On Saturday, I took both boys to the Skokie Exploratorium. For those of you new to HamannEggs, the Exploratorium is a kid’s play area in the basement of the Skokie community center. It contains lots of easily breakable toys, a completely unnecessary water area, and around 40 parents who take this chance to catch up on “Angry Birds” on their iPods.

The centerpiece is a massive jungle gym with a network of slides, tunnels and catwalks hung surprisingly precariously 15 feet off the ground. From the moment his coat was off, Elijah scampered up to claim his rightful places as King of the Plastic.

After a ten minutes playing with a broken choo choo train, I suggested to Luca that we climb the jungle gym.

“No…I scared,” he said and a little piece of my heart broke off.

I tried not to push it, but I said, “Here’s the deal. I’ll be right behind you the whole time. You won’t fall. It will be awesome and fun and cool and we’ll get to see the other kids worship Eli up there.”

He reluctantly agreed and we started up the foam and plastic ladder.

After one rung, he gave up. “I can’t doooo it!”

A steady stream of children literally climbed over his body on their way up the ladder. I swatted a couple away like flies.

“You can do it. You can do it, pal,” I said. “Don’t be me,” I thought.

I gently pushed his diapered bottom up to the next rung. “I scared! I can’t do it, dada!”

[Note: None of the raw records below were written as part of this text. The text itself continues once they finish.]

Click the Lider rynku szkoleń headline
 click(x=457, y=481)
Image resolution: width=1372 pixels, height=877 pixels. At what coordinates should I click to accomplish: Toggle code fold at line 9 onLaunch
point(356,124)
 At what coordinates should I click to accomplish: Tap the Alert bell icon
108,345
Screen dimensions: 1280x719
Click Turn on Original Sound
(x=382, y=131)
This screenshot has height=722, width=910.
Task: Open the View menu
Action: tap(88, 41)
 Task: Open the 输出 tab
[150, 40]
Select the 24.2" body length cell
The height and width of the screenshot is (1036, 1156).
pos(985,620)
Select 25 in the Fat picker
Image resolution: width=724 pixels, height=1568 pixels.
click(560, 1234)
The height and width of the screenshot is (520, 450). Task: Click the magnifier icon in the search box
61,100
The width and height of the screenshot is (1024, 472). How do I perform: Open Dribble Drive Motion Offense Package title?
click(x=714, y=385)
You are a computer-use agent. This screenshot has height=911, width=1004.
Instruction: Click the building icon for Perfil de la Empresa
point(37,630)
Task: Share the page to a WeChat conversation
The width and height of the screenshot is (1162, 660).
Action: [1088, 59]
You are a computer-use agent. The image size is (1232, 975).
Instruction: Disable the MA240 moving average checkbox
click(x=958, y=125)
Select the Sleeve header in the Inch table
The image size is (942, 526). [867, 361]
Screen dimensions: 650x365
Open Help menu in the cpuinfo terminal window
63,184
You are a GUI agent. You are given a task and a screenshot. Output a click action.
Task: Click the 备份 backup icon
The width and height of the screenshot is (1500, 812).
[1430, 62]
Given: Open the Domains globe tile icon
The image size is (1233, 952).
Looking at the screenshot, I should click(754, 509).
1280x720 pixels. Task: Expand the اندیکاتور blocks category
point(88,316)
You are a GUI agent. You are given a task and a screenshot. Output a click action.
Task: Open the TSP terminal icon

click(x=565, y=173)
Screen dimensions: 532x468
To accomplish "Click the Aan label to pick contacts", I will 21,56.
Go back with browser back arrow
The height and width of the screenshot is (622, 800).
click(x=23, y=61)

I fought the urge to scold him with all my might. One-year-olds were using his face as a foothold. I simply repeated my mantra, “You. Can. Do. It. You. Can. Do. It. You. Can. Do. It.”

Eventually, we made it to the top of the steps to the awesome, winding slide. We found a mom talking to a clearly terrified 4 year old.

She pointed to Luca, who had positioned himself on my lap and said, “Look at that little boy. He’s going to slide down the slide. See how brave he is?”

Luca said to me, quiet enough that the mom couldn’t hear him, “I scared, dada.” And we launched down the slide.

Friday, March 2, 2012


Things are eerily great at our house. Now, I don’t go looking for chaos. But this is a blog about the crazy, sometimes violent, always poop filled world of being the dad of two young boys. The meat and potatoes of my writing involves meat and potatoes being shoved where they do not belong.

The past few nights I sat on our bed and watched Elijah and Luca behave wonderfully to their mother and each other. Elijah kissing the top of Diana’s head. Luca striding around in nothing but a fireman’s hat and boots.

And I’ve thought, “My readership is in jeopardy here, children. My audience wants explosions and all night crying and big black dogs with missing limbs. In HamannEggs, if it bleeds it leads.”

The best I could come up with was Diana asked Eli how his day was and he said, “Great! I picked my nose and no one caught me.”

Funny, but you can’t write a whole blog about that.

Elijah and I are at a particularly peaceful stage. He seems to have completely forgotten where my rage buttons are. We sit and read books and he draws pictures of me and he actually told me he loved me more than his friends Callie and Liddie. Take that, girls!